Remediation Message: “Please make sure that commonsvcs service is up and running”
Logging into SDDC Manager via SSH I checked the status of the services and confirmed the commonsvcs service was online.
Next, I went looking in the log files for more information, in the /var/log/vmware/vcf/operationsmanager/operationsmanager.log file I found the task to update the NTP settings and saw it was failing at the validation steps, the error message again wasn’t very helpful:
“Error validating Dns Server.”
I was trying to update NTP, not DNS. I even checked I hadn’t submitted the wrong API call just in case.
After a day of troubleshooting I found that I had two underlying issues in the environment causing the failure:
- During the management domain bring up I had a failure due to a password issue and had to restart the process in Cloud Builder. When this happened it did not create the service user accounts for the ESXi hosts in SDDC Manager, even though they existed on the ESXi hosts. This meant when SDDC Manager was trying to connect to the ESXi hosts to validate that the new NTP servers were reachable it could not find any credentials to log in with. This is a known issue in VCF 4.1 and above and the resolution is documented in KB83837.
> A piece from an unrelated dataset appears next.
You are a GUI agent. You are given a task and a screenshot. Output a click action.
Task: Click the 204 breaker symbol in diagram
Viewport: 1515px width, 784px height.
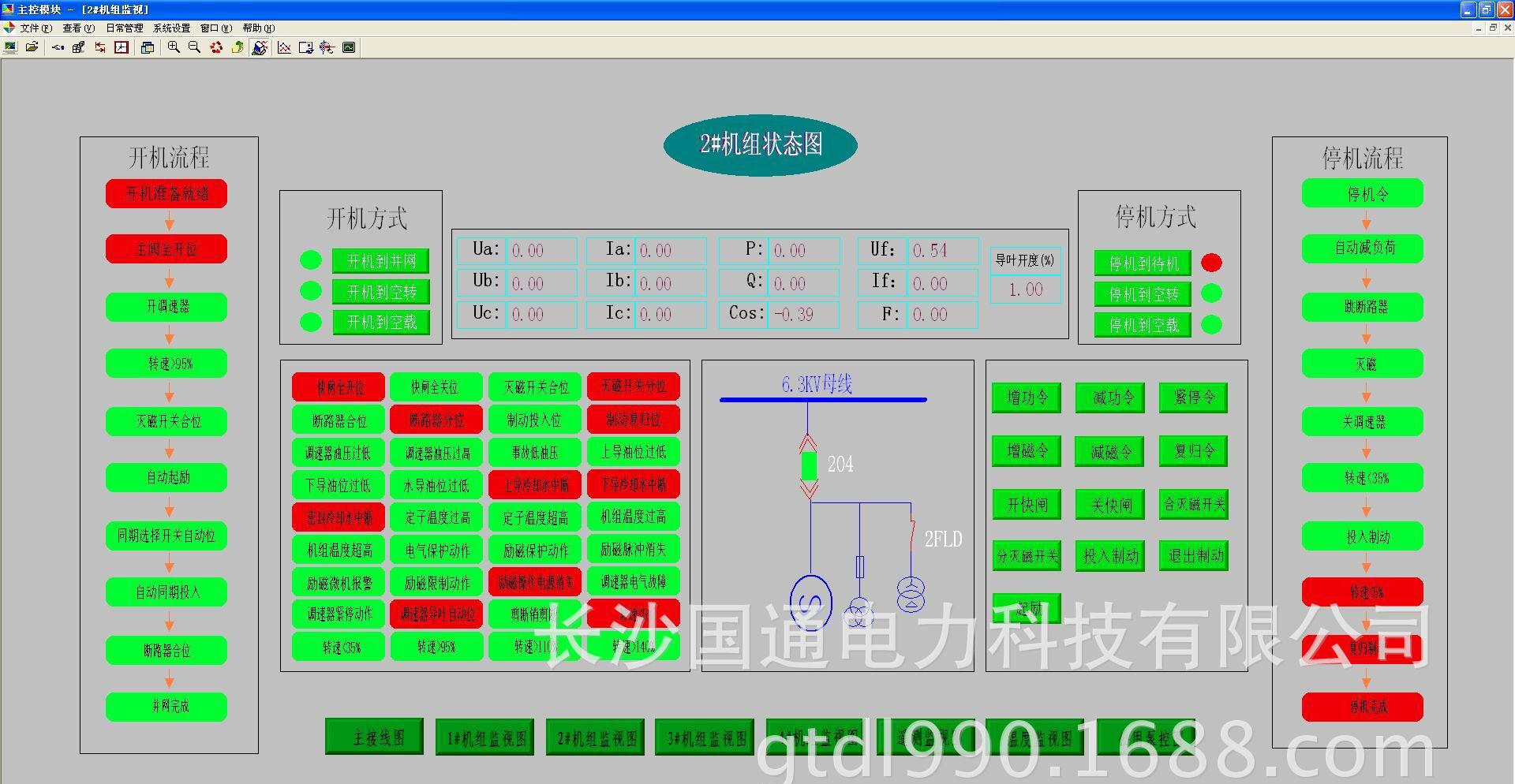pos(809,465)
- We had started trying to commission a host for our workload domain and had hit an issue with a firewall port having been missed. This had caused the task to fail in SDDC Manager, however the ESXi host was still listed in the database in an error state. I discovered this by realising in the operationsmanager.log file there were 5 entities of type ESXi being checked (not shown in the screenshot above) even though we only had 4 ESXi hosts in the management domain. When I queried the SDDC Manager database using the command
psql -h localhost -U postgres -d platform -c "select * from host". This returned five host entries, with one of the fqdn values matching the workload domain host showing a status of Error. This host entry was also missing a number of values in the database table, so it seemed that when SDDC Manager tried to connect to the host it couldn’t gather all of the information it needed to make the connection.
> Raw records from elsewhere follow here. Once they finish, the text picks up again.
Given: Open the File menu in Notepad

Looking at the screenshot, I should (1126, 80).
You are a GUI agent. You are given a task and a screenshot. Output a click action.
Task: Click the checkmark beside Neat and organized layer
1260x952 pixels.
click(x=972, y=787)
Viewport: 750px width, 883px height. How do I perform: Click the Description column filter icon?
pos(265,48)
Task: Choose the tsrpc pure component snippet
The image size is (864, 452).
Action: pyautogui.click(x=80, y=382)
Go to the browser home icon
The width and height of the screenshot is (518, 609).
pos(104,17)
The resolution was to follow the steps in KB83837 to recreate the ESXi service accounts first. Then once the firewall issue was resolved I was able to complete the host commission task in SDDC Manager. After both of these were completed the update of the NTP servers was completed successfully, simply resolving the ESXi service accounts issue was not sufficient.
As a side note, when validating the NTP update spec in the SDDC Manager Developer Center prior to resolving the issue the validation also failed with a generic error:
“Execution status of the validation FAILED” with the resultStatus listed as “unknown”.
Having a successful validation check to compare it against I can now see that the array of ValidationCheck objects only contained a few results, like the NTP server addresses. For a successful validation, that array should contain an entry for each component within VCF that will be updated e.g. ESXi hosts, vCenters, SDDC Manager and NSX-T Managers.